Chapitre 50

9 0 0
                                    

Shéhérazade frappe dans ses mains et une des femmes du palais apparait.

« Amène-moi la petite Sarah. »

Istanbul, printemps 2020, une femme dans un palais turc est vêtue de voiles de soie bleue et donne des ordres comme une sultane d'un temps ancien. Elle regarde par la fenêtre comme le faisait autrefois sa grand-mère Claire, décédée l'an dernier à soixante-sept ans d'une crise cardiaque, comme l'ont fait toute les sultanes avant elle. Son fils est en bas, il vient d'avoir sept ans, il lui ressemble beaucoup. C'est toute sa vie.

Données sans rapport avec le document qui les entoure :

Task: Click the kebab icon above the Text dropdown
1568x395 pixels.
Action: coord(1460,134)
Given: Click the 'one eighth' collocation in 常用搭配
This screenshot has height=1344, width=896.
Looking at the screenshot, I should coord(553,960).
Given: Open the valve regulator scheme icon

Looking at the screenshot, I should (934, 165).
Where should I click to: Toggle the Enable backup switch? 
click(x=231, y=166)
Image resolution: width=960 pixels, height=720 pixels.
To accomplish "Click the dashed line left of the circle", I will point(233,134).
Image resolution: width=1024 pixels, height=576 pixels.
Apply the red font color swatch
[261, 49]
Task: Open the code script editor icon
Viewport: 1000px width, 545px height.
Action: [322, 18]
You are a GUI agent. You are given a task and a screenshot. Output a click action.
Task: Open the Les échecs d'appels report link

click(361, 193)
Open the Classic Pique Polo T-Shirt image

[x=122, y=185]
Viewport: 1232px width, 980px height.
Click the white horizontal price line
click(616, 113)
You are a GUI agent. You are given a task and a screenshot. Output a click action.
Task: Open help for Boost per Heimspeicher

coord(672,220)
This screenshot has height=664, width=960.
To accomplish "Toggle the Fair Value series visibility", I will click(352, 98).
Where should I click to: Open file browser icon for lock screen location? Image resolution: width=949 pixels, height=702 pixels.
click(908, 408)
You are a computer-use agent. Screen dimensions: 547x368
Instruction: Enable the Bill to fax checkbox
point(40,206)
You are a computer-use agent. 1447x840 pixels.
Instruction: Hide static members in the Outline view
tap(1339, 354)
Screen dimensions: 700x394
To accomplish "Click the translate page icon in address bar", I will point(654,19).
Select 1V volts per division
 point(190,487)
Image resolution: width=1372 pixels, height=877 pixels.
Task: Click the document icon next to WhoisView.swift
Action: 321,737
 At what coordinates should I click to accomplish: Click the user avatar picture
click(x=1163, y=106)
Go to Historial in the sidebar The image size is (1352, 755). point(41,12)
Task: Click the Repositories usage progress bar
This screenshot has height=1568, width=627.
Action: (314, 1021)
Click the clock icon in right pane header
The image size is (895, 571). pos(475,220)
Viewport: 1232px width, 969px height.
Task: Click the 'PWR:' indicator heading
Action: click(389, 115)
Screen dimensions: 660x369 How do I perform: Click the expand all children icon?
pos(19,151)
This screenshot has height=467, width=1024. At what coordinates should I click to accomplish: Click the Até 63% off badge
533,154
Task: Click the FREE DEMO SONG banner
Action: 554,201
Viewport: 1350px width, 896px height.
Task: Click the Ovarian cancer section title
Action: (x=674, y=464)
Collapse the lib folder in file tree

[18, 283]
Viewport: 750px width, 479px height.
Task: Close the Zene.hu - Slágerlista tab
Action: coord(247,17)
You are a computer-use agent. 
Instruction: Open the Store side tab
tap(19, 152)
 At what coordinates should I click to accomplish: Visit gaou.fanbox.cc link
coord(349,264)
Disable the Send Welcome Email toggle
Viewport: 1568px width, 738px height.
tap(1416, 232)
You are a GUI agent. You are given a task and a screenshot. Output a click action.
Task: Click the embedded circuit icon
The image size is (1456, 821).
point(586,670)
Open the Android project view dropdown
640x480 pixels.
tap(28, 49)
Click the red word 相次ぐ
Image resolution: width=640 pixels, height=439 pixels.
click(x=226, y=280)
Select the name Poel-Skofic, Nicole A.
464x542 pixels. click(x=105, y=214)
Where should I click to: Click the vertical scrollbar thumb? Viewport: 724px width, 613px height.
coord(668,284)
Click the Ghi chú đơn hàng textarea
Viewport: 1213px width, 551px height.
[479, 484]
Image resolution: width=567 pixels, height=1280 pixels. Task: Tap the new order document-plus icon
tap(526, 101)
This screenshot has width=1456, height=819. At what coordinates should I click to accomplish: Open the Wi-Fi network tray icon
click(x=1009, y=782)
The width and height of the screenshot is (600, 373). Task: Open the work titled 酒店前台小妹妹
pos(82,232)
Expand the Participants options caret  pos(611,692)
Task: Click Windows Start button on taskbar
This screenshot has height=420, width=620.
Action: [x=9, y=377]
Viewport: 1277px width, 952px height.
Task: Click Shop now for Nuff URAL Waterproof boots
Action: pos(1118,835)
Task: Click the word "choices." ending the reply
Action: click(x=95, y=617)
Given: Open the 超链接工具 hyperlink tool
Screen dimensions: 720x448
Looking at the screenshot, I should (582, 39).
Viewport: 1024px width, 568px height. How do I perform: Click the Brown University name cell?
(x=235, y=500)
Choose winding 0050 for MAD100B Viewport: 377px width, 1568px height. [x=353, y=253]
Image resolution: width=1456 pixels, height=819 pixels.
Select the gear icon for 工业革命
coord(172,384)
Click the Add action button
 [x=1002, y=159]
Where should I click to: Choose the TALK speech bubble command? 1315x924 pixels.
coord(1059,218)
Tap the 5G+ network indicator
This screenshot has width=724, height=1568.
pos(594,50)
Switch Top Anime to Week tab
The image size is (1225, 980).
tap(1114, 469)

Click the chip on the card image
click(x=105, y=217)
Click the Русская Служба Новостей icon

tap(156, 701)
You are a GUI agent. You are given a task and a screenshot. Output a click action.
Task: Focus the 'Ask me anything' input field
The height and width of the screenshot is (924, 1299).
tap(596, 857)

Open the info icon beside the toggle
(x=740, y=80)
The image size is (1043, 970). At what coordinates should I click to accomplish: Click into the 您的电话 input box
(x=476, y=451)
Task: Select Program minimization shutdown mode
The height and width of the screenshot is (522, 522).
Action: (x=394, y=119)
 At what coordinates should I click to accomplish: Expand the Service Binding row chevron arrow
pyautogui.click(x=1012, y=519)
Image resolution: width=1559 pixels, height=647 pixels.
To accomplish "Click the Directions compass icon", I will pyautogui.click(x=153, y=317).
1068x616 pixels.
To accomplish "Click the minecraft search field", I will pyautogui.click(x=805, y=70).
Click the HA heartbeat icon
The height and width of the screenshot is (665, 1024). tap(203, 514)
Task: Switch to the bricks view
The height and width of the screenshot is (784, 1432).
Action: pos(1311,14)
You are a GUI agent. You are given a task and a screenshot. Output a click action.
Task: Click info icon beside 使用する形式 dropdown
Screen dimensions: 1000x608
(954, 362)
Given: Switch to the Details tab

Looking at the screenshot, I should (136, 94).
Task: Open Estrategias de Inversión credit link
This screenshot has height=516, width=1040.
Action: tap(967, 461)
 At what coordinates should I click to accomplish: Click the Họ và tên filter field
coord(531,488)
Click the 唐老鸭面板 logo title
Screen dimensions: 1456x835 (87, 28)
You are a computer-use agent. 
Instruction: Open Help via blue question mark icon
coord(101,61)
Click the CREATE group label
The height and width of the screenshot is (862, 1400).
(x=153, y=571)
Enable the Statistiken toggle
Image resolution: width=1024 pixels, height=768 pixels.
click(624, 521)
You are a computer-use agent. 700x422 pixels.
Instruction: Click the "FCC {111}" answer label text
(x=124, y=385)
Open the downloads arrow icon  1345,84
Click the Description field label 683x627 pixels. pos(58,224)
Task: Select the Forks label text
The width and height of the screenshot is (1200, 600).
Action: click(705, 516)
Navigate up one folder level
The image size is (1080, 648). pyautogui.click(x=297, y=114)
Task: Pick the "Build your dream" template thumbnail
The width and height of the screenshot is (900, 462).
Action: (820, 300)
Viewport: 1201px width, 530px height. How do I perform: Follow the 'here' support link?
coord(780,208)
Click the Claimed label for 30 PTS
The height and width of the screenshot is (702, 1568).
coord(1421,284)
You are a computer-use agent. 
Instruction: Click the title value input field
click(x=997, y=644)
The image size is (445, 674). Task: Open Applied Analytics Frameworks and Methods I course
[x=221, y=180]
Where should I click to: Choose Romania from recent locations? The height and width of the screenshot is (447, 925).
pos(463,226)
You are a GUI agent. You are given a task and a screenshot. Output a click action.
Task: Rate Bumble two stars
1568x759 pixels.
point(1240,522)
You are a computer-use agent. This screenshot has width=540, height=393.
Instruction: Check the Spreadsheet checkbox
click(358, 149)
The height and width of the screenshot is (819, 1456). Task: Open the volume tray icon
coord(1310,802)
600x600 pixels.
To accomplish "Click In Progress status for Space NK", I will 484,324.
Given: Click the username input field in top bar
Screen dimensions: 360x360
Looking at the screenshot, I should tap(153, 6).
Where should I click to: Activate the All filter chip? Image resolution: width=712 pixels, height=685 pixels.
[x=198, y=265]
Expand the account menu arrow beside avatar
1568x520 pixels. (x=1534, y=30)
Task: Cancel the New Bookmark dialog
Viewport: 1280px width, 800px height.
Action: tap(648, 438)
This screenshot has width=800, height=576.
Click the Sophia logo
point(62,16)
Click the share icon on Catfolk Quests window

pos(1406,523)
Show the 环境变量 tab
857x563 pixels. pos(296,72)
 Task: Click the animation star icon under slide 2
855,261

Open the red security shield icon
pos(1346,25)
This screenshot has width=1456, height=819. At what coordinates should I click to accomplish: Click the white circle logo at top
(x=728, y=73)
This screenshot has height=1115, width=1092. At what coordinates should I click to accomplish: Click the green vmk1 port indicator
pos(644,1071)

« Madame, voici la petite Sarah. »

Elle se retourne vers l'enfant, l'enfant qu'elle a fait enlever pour épouser son fils plus tard, elle a repris la tradition d'autrefois. Elle fait signe à la servante de partir et se penche vers la petite fille.

« Bonjour Sarah. »

« Je veux mon papa et ma maman » crie l'enfant qui ne sait pas que d'autres petites filles ont déjà prononcé ses mots.

« Sarah, j'ai une histoire à te raconter. »

L'enfant s'assied et regarde avec inquiétude la femme en face d'elle. Shéhérazade lui raconte la tradition du palais d'Istanbul et l'enfant écoute attentivement mais sans comprendre, comme tous les enfants qui sont passés ici. Shéhérazade croit en ce qu'elle dit, elle croit comme croyait son ancêtre qui portait son prénom mais l'enfant en face d'elle l'interrompt.

« Ça ne m'intéresse pas ton histoire, je veux mon papa et ma maman. »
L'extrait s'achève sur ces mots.